Chapter 8 Securing Applications

We’ve already discussed that infrastructure should only be provisioned from cloudnative applications. We know that the infrastructure is also responsible for running those same applications.

Running infrastructure provisioned and controlled by applications allows us to scale more easily. We scale our infrastructure by learning how to scale applications. We also secure our infrastructure by learning how to secure applications.

In a dynamic environment, we have shown that humans cannot scale to manage the complexity. Why would we think they can scale to handle the policy and security?

This means, just as we had to create the applications that enforce infrastructure state through the reconciler pattern, we need to create applications that enforce security policy.
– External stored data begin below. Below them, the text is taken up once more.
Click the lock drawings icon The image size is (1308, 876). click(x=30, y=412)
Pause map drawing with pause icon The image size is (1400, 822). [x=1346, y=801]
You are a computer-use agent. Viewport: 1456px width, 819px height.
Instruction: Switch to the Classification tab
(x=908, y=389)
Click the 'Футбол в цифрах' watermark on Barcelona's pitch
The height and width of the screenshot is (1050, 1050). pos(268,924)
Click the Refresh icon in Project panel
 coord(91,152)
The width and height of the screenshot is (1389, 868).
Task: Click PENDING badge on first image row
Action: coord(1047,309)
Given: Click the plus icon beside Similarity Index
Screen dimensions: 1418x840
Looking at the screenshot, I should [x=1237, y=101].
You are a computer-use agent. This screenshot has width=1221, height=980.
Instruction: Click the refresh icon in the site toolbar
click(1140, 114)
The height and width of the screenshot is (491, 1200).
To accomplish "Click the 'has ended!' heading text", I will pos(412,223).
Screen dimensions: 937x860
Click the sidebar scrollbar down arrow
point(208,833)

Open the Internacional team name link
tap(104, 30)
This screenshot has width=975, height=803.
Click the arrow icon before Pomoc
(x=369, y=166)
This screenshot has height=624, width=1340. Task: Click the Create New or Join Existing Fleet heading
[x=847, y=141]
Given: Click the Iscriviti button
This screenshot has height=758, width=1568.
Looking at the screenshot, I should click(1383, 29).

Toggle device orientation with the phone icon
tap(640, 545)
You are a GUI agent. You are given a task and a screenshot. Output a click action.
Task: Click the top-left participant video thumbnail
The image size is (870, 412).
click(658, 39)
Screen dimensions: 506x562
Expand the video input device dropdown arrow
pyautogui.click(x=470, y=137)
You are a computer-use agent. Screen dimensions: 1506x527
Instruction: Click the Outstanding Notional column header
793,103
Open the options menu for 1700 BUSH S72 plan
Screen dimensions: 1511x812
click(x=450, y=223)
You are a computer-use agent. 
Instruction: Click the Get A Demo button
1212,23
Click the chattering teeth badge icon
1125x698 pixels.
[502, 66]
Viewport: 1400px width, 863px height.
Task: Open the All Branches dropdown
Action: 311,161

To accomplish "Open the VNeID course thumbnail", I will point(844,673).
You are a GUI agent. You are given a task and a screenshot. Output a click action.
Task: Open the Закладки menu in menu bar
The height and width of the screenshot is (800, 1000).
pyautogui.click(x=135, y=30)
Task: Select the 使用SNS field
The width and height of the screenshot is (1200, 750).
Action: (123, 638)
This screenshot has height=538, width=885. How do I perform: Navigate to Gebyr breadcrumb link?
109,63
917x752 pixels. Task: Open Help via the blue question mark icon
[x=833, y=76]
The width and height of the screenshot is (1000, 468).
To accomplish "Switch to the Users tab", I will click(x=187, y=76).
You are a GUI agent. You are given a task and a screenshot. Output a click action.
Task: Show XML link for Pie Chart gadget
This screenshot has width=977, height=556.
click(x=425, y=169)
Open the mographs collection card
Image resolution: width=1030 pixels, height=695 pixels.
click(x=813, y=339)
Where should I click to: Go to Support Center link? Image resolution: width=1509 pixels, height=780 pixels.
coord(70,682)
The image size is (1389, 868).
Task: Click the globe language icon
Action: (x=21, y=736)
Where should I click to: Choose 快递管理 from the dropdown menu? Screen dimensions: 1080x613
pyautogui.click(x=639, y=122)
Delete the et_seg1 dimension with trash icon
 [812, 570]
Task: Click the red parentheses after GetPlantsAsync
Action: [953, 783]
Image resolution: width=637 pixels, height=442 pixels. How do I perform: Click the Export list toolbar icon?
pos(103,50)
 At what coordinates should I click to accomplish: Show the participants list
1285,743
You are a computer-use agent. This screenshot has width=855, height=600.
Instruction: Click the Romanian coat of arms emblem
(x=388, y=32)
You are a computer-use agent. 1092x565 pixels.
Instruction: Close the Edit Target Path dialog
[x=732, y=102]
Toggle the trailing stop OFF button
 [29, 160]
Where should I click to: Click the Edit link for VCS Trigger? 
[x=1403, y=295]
Before we create the applications to enforce policy, we need to write our policy in a machine-parseable format.

Policy as Code

Policy is hard to put into code because it does not have clearly defined technical implementations. It deals more with how business gets done more than what run a business.

Both the how and the what change frequently, but the how is much more opinionated and not easily abstracted. It also is organization specific and will likely need to know specific details about the communication structure of the people who create the infrastructure.

Policy needs to apply to multiple stages of the application lifecycle. As we discussed in Chapter 7, applications generally have three stages; deploy, run, and retire.

The deploy stage will have a policy applied before the application and infrastructure changes go out. This will include deployment rules and conformity tests. The run stage will include ongoing compliance and enforcement of access controls and segregation. The retire stage is important to make sure no services are left behind in unpatched or unmaintained states.

In each of these stages, you need to break down policies into a definitive, actionable implementation. Vague policy cannot be enforced. You will need to put the implementation in code and then create the application, or use an existing application, to enforce the policy rules.

Once you have policy as code, you should treat it as code. Policy changes should be treated as application changes and tracked in version control.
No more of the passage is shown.